Supplied material:
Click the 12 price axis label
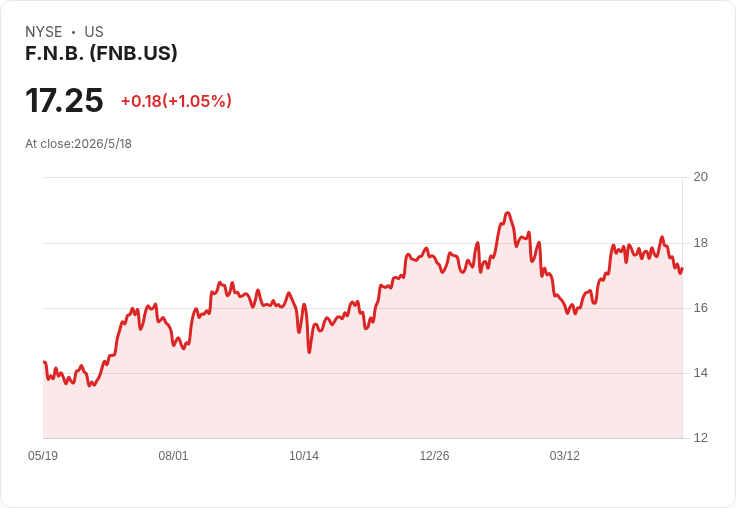 pyautogui.click(x=701, y=438)
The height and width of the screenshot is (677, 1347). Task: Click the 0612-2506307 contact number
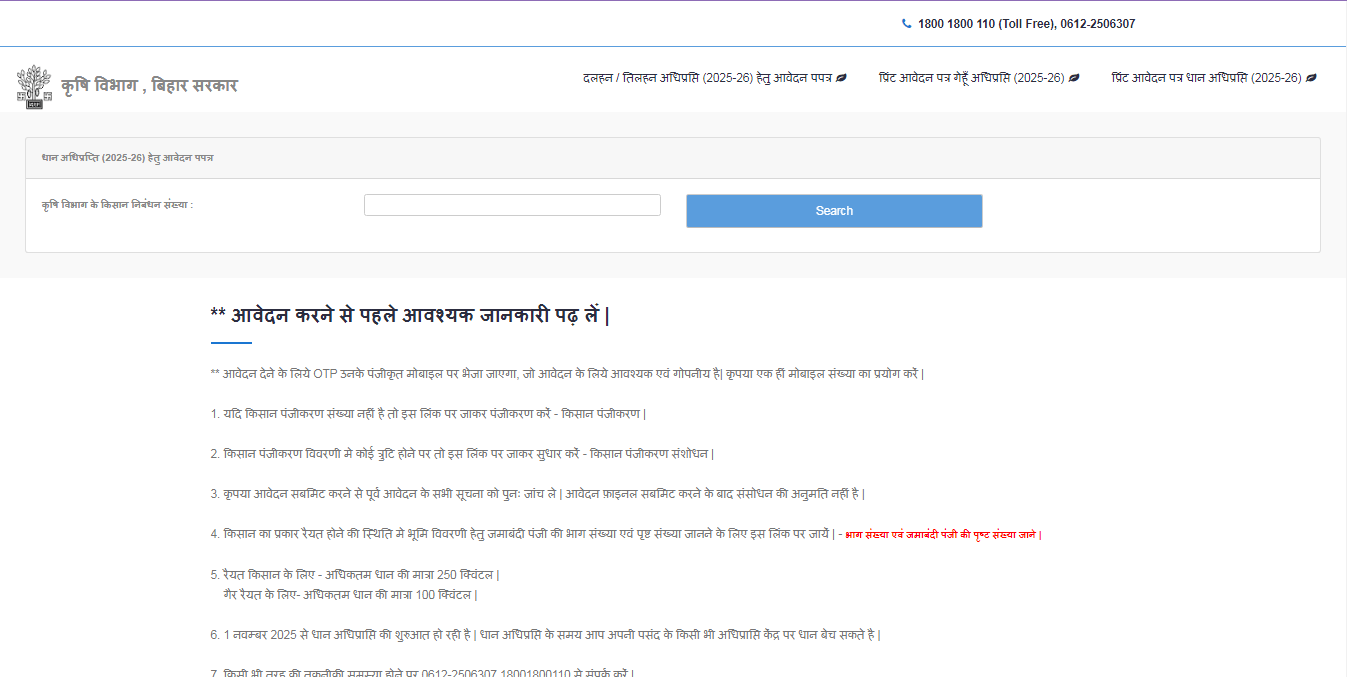point(1095,22)
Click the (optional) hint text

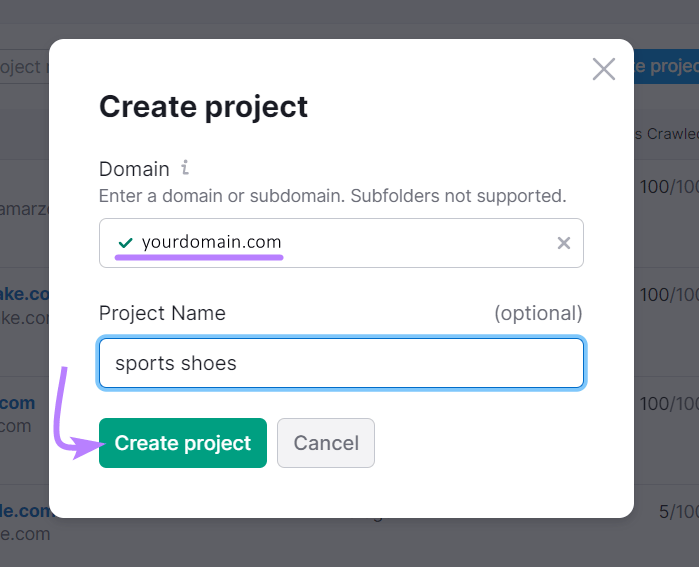tap(538, 313)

Required action: Every line above should be printed again word for word, without its pictures.

Reply:
Click the 12 price axis label
 pyautogui.click(x=701, y=438)
The height and width of the screenshot is (677, 1347). Task: Click the 0612-2506307 contact number
point(1095,22)
Click the (optional) hint text

tap(538, 313)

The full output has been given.